▸ ASSIGNMENT:
Once the line with "Facebook Messenger (34, 127)" is found in the data, output it and each following line exactly, up to and including the line with "Quantity (918, 784)", and nothing before or after.

▸ EXERCISE DATA:

== Segment start ==

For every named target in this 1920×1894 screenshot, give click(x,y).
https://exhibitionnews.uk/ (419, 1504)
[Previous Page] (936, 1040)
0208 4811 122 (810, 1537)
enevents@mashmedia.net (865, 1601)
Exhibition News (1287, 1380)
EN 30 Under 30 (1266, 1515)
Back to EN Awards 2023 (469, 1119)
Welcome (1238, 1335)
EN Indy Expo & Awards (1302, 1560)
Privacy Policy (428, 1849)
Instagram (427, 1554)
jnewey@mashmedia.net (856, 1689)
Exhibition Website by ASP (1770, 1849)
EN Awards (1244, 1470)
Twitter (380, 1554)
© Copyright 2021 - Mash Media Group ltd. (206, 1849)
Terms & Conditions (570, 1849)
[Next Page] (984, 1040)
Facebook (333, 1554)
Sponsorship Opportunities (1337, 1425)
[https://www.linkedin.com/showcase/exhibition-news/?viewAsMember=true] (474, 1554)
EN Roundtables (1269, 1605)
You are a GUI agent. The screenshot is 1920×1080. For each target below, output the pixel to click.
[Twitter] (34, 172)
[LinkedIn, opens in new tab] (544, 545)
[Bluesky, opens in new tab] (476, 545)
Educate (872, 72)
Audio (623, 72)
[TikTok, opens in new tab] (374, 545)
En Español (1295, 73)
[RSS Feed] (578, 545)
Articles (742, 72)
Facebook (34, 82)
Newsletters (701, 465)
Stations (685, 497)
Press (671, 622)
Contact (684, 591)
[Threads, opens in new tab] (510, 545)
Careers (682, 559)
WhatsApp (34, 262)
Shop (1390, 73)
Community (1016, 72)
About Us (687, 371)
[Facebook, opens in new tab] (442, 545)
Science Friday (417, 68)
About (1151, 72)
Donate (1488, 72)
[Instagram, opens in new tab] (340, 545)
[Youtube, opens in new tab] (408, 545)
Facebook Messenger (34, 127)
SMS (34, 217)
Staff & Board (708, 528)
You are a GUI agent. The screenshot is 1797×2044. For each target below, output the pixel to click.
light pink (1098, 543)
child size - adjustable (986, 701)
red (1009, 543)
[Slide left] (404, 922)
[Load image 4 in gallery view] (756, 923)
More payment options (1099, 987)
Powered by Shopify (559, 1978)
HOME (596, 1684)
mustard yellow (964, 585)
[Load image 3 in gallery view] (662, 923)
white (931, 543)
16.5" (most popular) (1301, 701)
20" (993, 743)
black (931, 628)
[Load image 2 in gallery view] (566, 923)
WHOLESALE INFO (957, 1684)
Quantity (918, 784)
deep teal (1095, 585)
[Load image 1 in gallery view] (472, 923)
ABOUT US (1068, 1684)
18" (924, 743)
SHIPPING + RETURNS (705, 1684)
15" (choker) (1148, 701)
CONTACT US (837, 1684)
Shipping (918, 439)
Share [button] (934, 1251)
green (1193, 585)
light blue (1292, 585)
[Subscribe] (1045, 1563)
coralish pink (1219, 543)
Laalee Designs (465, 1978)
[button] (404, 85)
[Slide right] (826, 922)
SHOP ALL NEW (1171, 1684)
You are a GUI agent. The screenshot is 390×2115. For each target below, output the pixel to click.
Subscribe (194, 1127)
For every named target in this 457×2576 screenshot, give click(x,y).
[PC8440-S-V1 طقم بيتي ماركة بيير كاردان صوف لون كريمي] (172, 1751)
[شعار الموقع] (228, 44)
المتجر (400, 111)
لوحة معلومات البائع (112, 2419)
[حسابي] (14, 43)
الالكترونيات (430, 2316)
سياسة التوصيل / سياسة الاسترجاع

== Segment end ==

▸ RESPONSE TO THE TASK:
Facebook Messenger (34, 127)
SMS (34, 217)
Staff & Board (708, 528)
You are a GUI agent. The screenshot is 1797×2044. For each target below, output the pixel to click.
light pink (1098, 543)
child size - adjustable (986, 701)
red (1009, 543)
[Slide left] (404, 922)
[Load image 4 in gallery view] (756, 923)
More payment options (1099, 987)
Powered by Shopify (559, 1978)
HOME (596, 1684)
mustard yellow (964, 585)
[Load image 3 in gallery view] (662, 923)
white (931, 543)
16.5" (most popular) (1301, 701)
20" (993, 743)
black (931, 628)
[Load image 2 in gallery view] (566, 923)
WHOLESALE INFO (957, 1684)
Quantity (918, 784)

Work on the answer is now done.